Package tech.lastbox.jwt

Class JwtService

java.lang.Object
tech.lastbox.jwt.JwtService
public class JwtService extends Object
Service class responsible for managing JWT creation, validation, and revocation. It generates JWTs, validates them, and can revoke existing tokens.

  • Constructor Details

    • JwtService

      public JwtService(JwtConfig jwtConfig)
      Constructs a new JwtService instance with the provided configuration.
      Parameters:
      jwtConfig - the JWT configuration object containing algorithm, secret key, issuers, and expiration settings

  • Method Details

    • generateToken

      @Transactional public Token generateToken(String subject, String issuer, List<String> scope)
      Generates a JWT for the specified subject with a given issuer and scope.

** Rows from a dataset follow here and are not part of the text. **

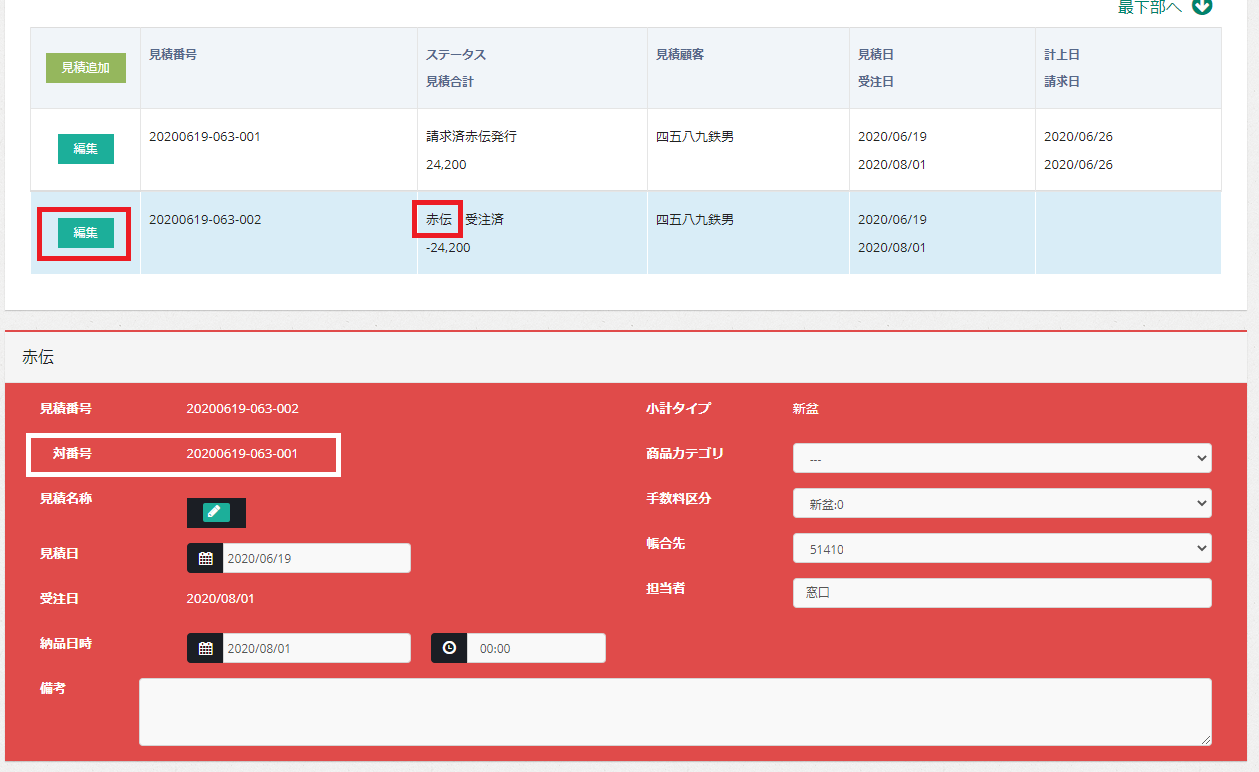The width and height of the screenshot is (1259, 772).
Task: Click the 担当者 input field containing 窓口
Action: point(1001,593)
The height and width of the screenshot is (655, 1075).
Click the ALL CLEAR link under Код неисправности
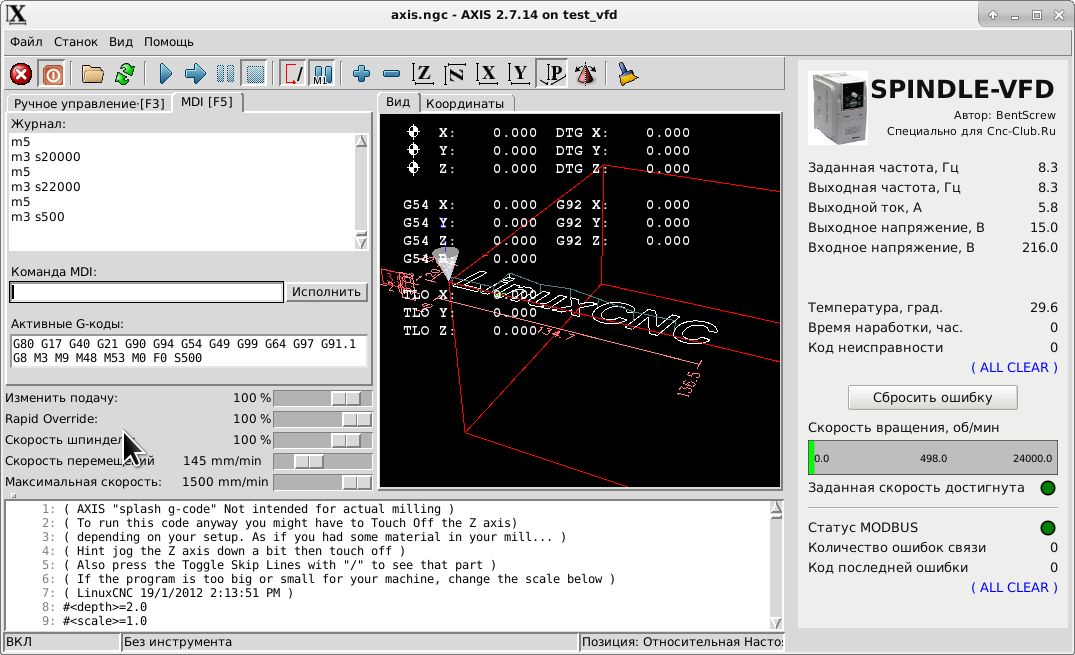(x=1014, y=367)
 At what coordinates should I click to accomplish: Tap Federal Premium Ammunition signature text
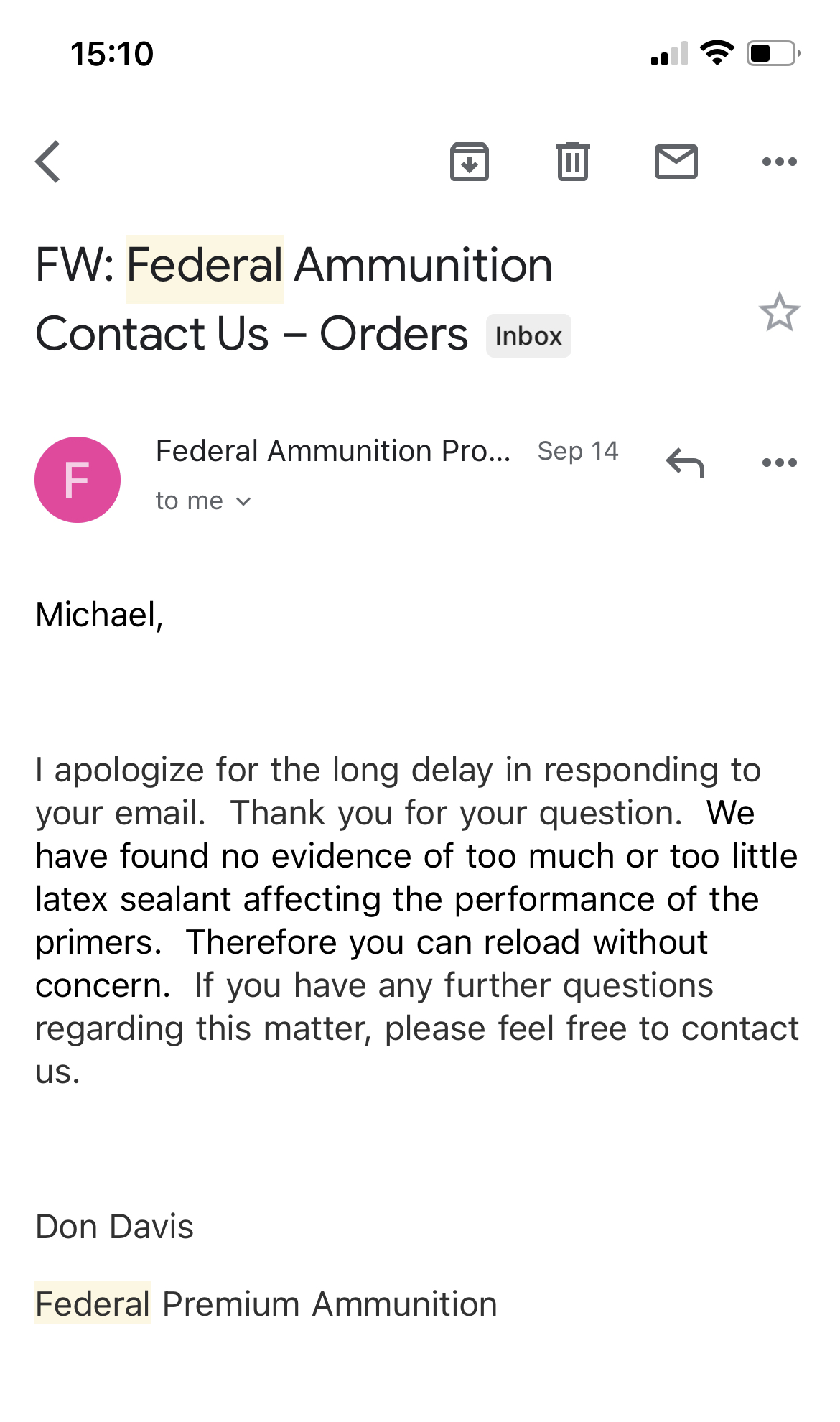coord(266,1304)
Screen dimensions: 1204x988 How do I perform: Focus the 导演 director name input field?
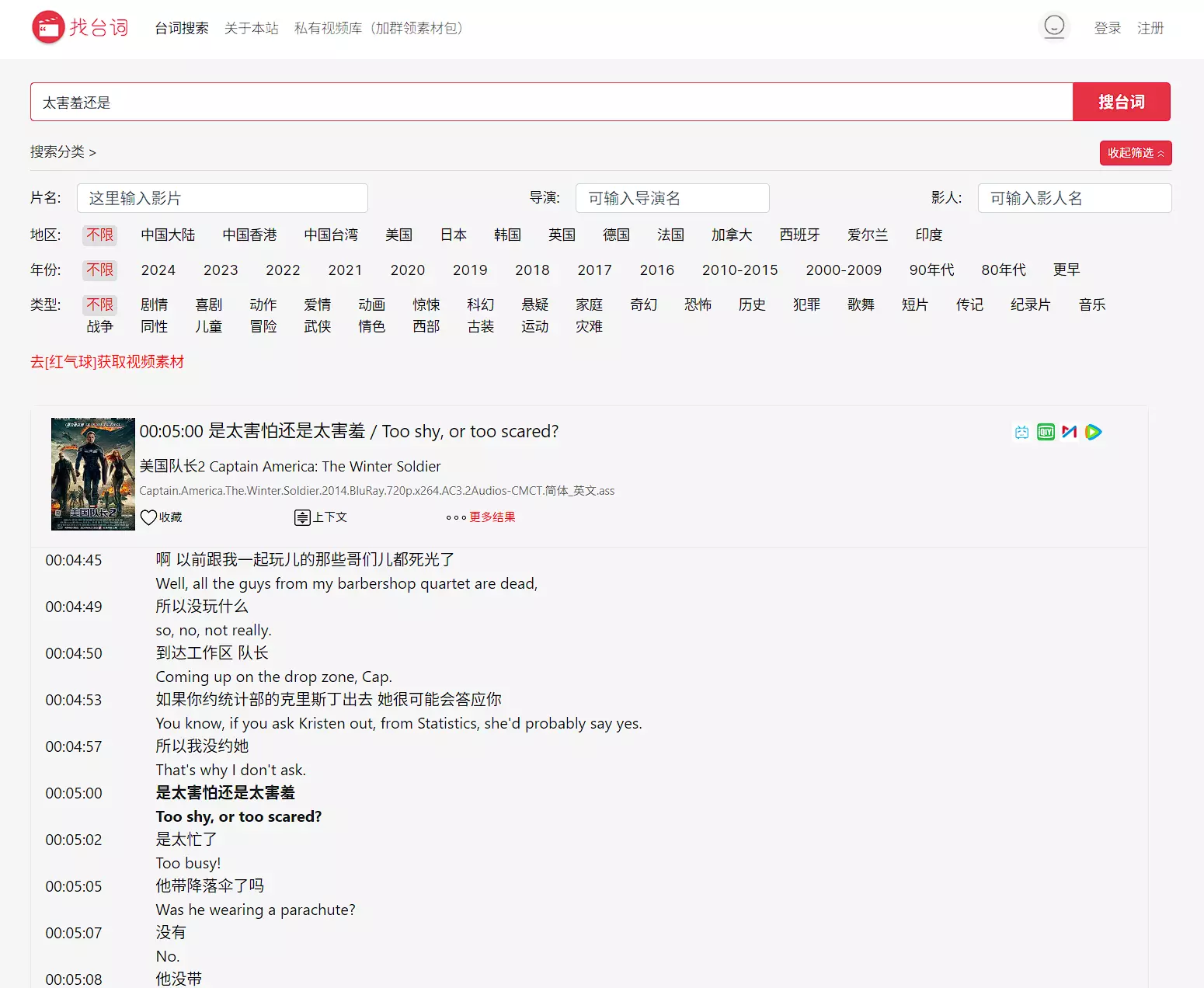click(672, 198)
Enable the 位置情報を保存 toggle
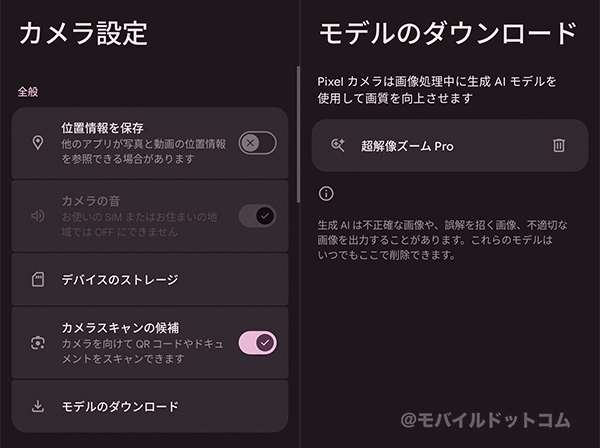 [x=258, y=143]
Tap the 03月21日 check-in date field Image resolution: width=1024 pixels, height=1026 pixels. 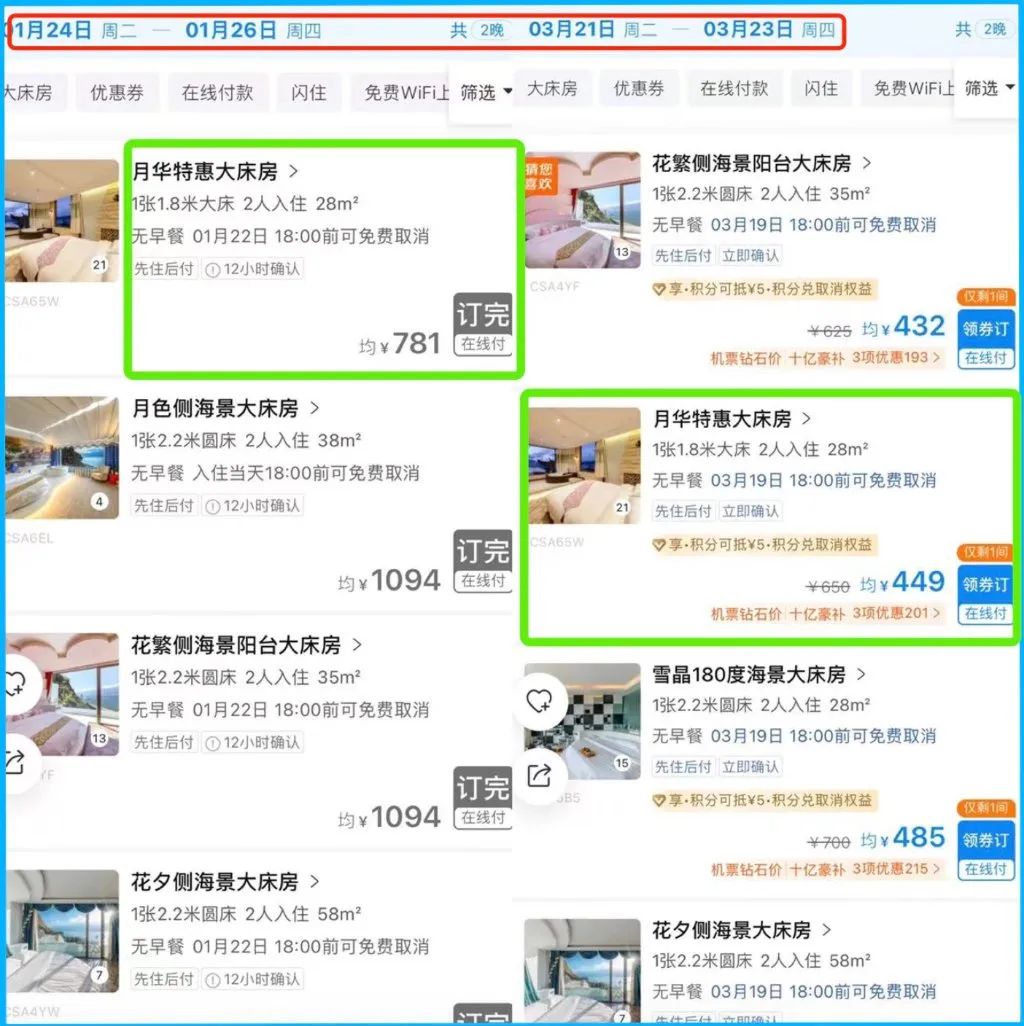571,30
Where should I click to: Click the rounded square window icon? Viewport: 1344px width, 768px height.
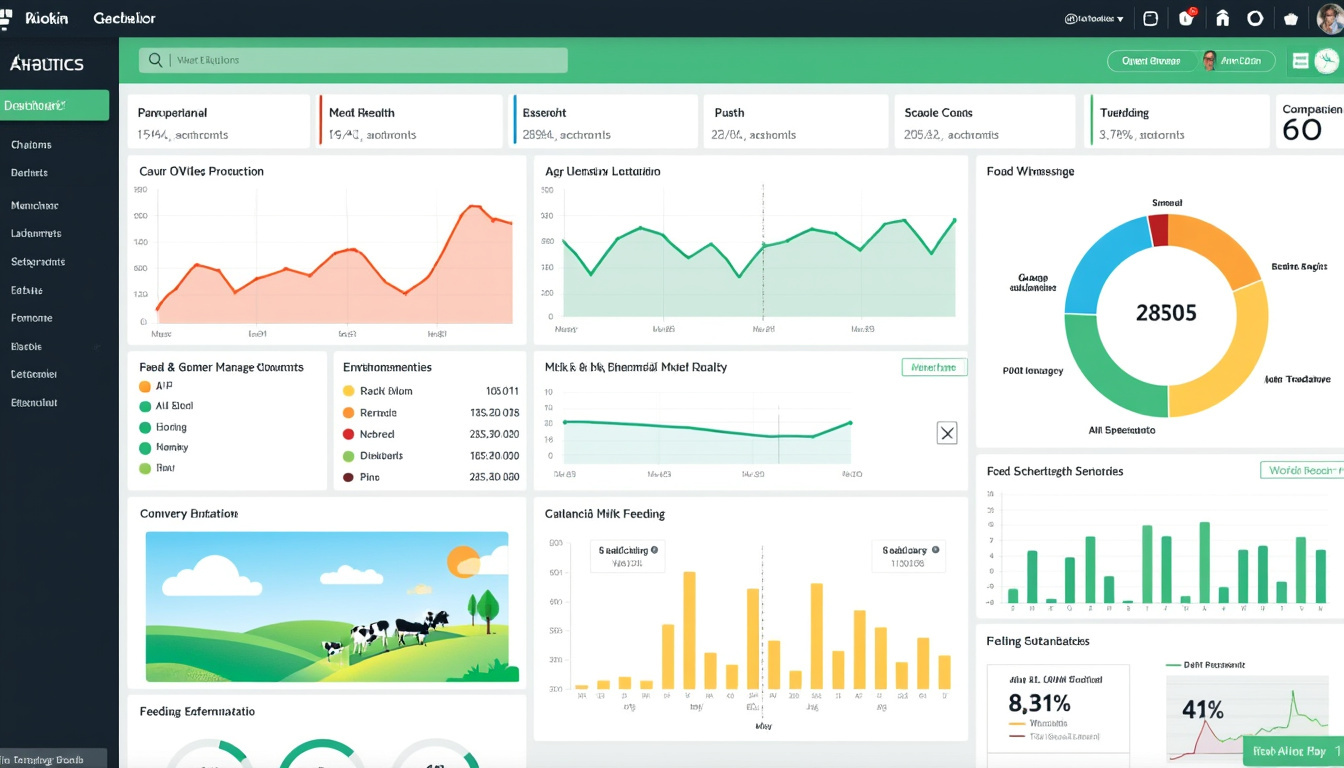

      The token includes claims for expiration, issued time, issuer, and scope. It is saved in the configured token store if available.

      Parameters:
      subject - the subject (e.g., user identifier) for whom the token is generated
      issuer - the trusted issuer of the token
      scope - the list of permissions or roles associated with the token
      Returns:
      a Token object containing the generated token and its metadata
      Throws:
      tech.lastbox.jwt.TokenCreationException - if the subject, issuer, or scope is invalid

    • generateToken

      @Transactional public Token generateToken(String subject, String issuer)
      Generates a JWT for the specified subject with a given issuer.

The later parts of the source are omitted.